**Task input**
%%

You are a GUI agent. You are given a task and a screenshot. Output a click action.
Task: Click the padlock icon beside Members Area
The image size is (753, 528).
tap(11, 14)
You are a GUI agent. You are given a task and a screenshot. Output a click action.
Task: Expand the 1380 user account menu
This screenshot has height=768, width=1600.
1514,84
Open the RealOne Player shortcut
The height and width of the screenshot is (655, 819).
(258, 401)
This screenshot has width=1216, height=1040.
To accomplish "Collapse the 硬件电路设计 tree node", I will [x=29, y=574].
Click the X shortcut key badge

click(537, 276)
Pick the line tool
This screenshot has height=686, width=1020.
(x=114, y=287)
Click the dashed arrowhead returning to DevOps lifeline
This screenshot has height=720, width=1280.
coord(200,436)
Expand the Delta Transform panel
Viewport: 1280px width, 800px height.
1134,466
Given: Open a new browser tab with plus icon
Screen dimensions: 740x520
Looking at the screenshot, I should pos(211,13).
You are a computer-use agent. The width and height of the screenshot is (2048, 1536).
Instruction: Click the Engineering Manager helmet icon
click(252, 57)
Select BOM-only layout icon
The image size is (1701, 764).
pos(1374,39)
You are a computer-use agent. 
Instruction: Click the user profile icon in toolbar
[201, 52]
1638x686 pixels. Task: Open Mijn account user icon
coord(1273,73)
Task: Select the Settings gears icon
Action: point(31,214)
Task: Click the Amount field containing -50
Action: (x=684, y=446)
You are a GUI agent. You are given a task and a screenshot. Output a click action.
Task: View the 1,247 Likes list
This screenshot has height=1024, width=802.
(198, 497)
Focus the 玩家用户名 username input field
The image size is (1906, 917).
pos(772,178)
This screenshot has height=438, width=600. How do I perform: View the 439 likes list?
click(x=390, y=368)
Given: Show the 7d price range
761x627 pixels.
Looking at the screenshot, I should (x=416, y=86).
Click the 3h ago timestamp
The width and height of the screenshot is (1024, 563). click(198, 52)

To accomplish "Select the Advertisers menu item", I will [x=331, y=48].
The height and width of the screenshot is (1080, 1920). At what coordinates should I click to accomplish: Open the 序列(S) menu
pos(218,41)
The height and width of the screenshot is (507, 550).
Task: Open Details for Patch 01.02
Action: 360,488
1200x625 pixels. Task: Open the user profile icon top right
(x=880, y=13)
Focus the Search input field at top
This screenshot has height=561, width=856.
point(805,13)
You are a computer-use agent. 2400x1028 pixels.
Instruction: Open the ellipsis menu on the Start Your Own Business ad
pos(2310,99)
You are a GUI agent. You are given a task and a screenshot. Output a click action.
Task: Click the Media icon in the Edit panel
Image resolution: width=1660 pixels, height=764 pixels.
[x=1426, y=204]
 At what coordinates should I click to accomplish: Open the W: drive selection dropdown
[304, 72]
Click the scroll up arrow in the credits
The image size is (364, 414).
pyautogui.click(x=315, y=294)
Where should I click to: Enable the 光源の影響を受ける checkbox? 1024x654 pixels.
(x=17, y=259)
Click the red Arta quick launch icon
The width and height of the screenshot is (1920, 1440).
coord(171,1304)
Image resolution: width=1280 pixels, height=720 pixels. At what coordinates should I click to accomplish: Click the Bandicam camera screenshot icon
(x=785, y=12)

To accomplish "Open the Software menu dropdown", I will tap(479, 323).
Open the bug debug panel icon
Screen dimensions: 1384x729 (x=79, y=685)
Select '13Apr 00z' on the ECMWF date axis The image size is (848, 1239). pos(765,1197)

%%

**What you will do**
Render all of the data above as a numbered list, one item per line, omitting blank lines.

**Task result**
1. You are a GUI agent. You are given a task and a screenshot. Output a click action.
2. Task: Click the padlock icon beside Members Area
3. The image size is (753, 528).
4. tap(11, 14)
5. You are a GUI agent. You are given a task and a screenshot. Output a click action.
6. Task: Expand the 1380 user account menu
7. This screenshot has height=768, width=1600.
8. 1514,84
9. Open the RealOne Player shortcut
10. The height and width of the screenshot is (655, 819).
11. (258, 401)
12. This screenshot has width=1216, height=1040.
13. To accomplish "Collapse the 硬件电路设计 tree node", I will [x=29, y=574].
14. Click the X shortcut key badge
15. click(537, 276)
16. Pick the line tool
17. This screenshot has height=686, width=1020.
18. (x=114, y=287)
19. Click the dashed arrowhead returning to DevOps lifeline
20. This screenshot has height=720, width=1280.
21. coord(200,436)
22. Expand the Delta Transform panel
23. Viewport: 1280px width, 800px height.
24. 1134,466
25. Given: Open a new browser tab with plus icon
26. Screen dimensions: 740x520
27. Looking at the screenshot, I should pos(211,13).
28. You are a computer-use agent. The width and height of the screenshot is (2048, 1536).
29. Instruction: Click the Engineering Manager helmet icon
30. click(252, 57)
31. Select BOM-only layout icon
32. The image size is (1701, 764).
33. pos(1374,39)
34. You are a computer-use agent. 
35. Instruction: Click the user profile icon in toolbar
36. [201, 52]
37. 1638x686 pixels. Task: Open Mijn account user icon
38. coord(1273,73)
39. Task: Select the Settings gears icon
40. Action: point(31,214)
41. Task: Click the Amount field containing -50
42. Action: (x=684, y=446)
43. You are a GUI agent. You are given a task and a screenshot. Output a click action.
44. Task: View the 1,247 Likes list
45. This screenshot has height=1024, width=802.
46. (198, 497)
47. Focus the 玩家用户名 username input field
48. The image size is (1906, 917).
49. pos(772,178)
50. This screenshot has height=438, width=600. How do I perform: View the 439 likes list?
51. click(x=390, y=368)
52. Given: Show the 7d price range
53. 761x627 pixels.
54. Looking at the screenshot, I should (x=416, y=86).
55. Click the 3h ago timestamp
56. The width and height of the screenshot is (1024, 563). click(198, 52)
57. To accomplish "Select the Advertisers menu item", I will [x=331, y=48].
58. The height and width of the screenshot is (1080, 1920). At what coordinates should I click to accomplish: Open the 序列(S) menu
59. pos(218,41)
60. The height and width of the screenshot is (507, 550).
61. Task: Open Details for Patch 01.02
62. Action: 360,488
63. 1200x625 pixels. Task: Open the user profile icon top right
64. (x=880, y=13)
65. Focus the Search input field at top
66. This screenshot has height=561, width=856.
67. point(805,13)
68. You are a computer-use agent. 2400x1028 pixels.
69. Instruction: Open the ellipsis menu on the Start Your Own Business ad
70. pos(2310,99)
71. You are a GUI agent. You are given a task and a screenshot. Output a click action.
72. Task: Click the Media icon in the Edit panel
73. Image resolution: width=1660 pixels, height=764 pixels.
74. [x=1426, y=204]
75.  At what coordinates should I click to accomplish: Open the W: drive selection dropdown
76. [304, 72]
77. Click the scroll up arrow in the credits
78. The image size is (364, 414).
79. pyautogui.click(x=315, y=294)
80. Where should I click to: Enable the 光源の影響を受ける checkbox? 1024x654 pixels.
81. (x=17, y=259)
82. Click the red Arta quick launch icon
83. The width and height of the screenshot is (1920, 1440).
84. coord(171,1304)
85. Image resolution: width=1280 pixels, height=720 pixels. At what coordinates should I click to accomplish: Click the Bandicam camera screenshot icon
86. (x=785, y=12)
87. To accomplish "Open the Software menu dropdown", I will tap(479, 323).
88. Open the bug debug panel icon
89. Screen dimensions: 1384x729 (x=79, y=685)
90. Select '13Apr 00z' on the ECMWF date axis The image size is (848, 1239). pos(765,1197)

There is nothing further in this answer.